That said, one potential source of additional complexity arises when attempting to gather (say) a 64-bit sum from 32-bit per-thread counters. For the moment, dealing with this added complexity is left as an exercise for the reader.

Quick Quiz [*].12: 
An array??? But doesn't that limit the number of threads?
 
Answer:
It can, and in this toy implementation, it does. But it is not that hard to come up with an alternative implementation that permits an arbitrary number of threads. However, this is left as an exercise for the reader.

Quick Quiz [*].13: 
What other choice does gcc have, anyway???
 
Answer:
According to the C standard, the effects of fetching a variable that might be concurrently modified by some other thread are undefined. It turns out that the C standard really has no other choice, given that C must support (for example) eight-bit architectures which are incapable of atomically loading a long. An upcoming version of the C standard aims to fill this gap, but until then, we depend on the kindness of the gcc developers.

Quick Quiz [*].14: 
How does the per-thread counter variable in Figure [*] get initialized?
 
Answer:
The C standard specifies that the initial value of global variables is zero, unless they are explicitly initialized. So the initial value of all the instances of counter will be zero.

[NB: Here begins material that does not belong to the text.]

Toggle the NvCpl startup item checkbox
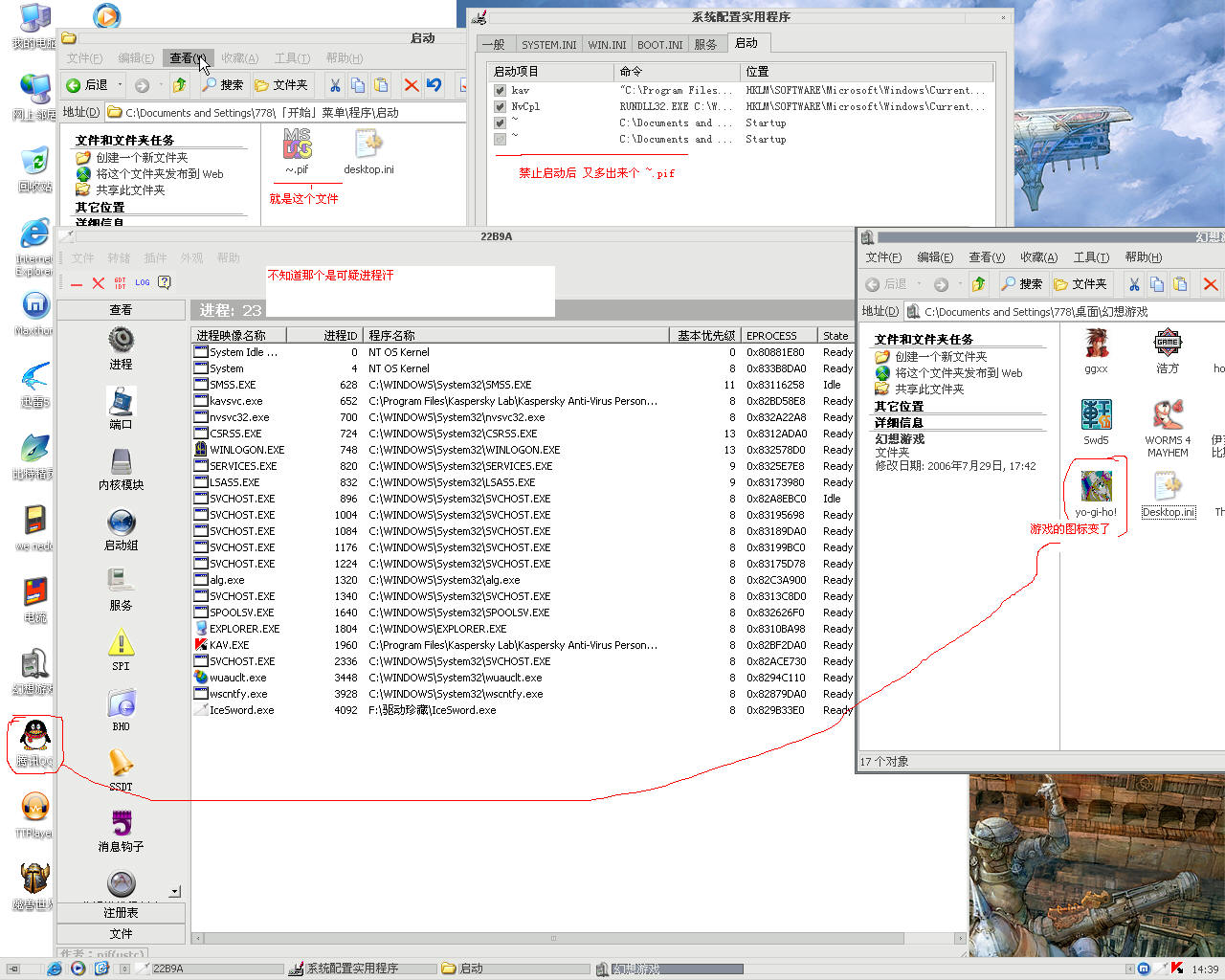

That said, one often takes differences of consecutive reads from statistical counters, in which case the initial value is irrelevant.

Quick Quiz [*].15: 
How is the code in Figure [*] supposed to permit more than one counter?
 
Answer:
Indeed, this toy example does not support more than one counter. Modifying it so that it can provide multiple counters is left as an exercise to the reader.

Quick Quiz [*].16: 
Why does inc_count() in Figure [*] need to use atomic instructions?
 
Answer:
If non-atomic instructions were used, counts could be lost.

Quick Quiz [*].17: 
Won't the single global thread in the function eventual() of Figure [*] be just as severe a bottleneck as a global lock would be?
 
Answer:
In this case, no. What will happen instead is that the estimate of the counter value returned by read_count() will become more inaccurate.

Quick Quiz [*].18: 
Won't the estimate returned by read_count() in Figure [*] become increasingly inaccurate as the number of threads rises?
 
Answer:
Yes. If this proves problematic, one fix is to provide multiple eventual() threads, each covering its own subset of the other threads. In even more extreme cases, a tree-like hierarchy of eventual() threads might be required.

Quick Quiz [*].19: 
Why do we need an explicit array to find the other threads' counters? Why doesn't gcc provide a per_thread() interface, similar to the Linux kernel's per_cpu() primitive, to allow threads to more easily access each others' per-thread variables?
 
Answer:
Why indeed?

To be fair, gcc faces some challenges that the Linux kernel gets to ignore. When a user-level thread exits, its per-thread variables all disappear, which complicates the problem of per-thread-variable access, particularly before the advent of user-level RCU. In contrast, in the Linux kernel, when a CPU goes offline, that CPU's per-CPU variables remain mapped and accessible.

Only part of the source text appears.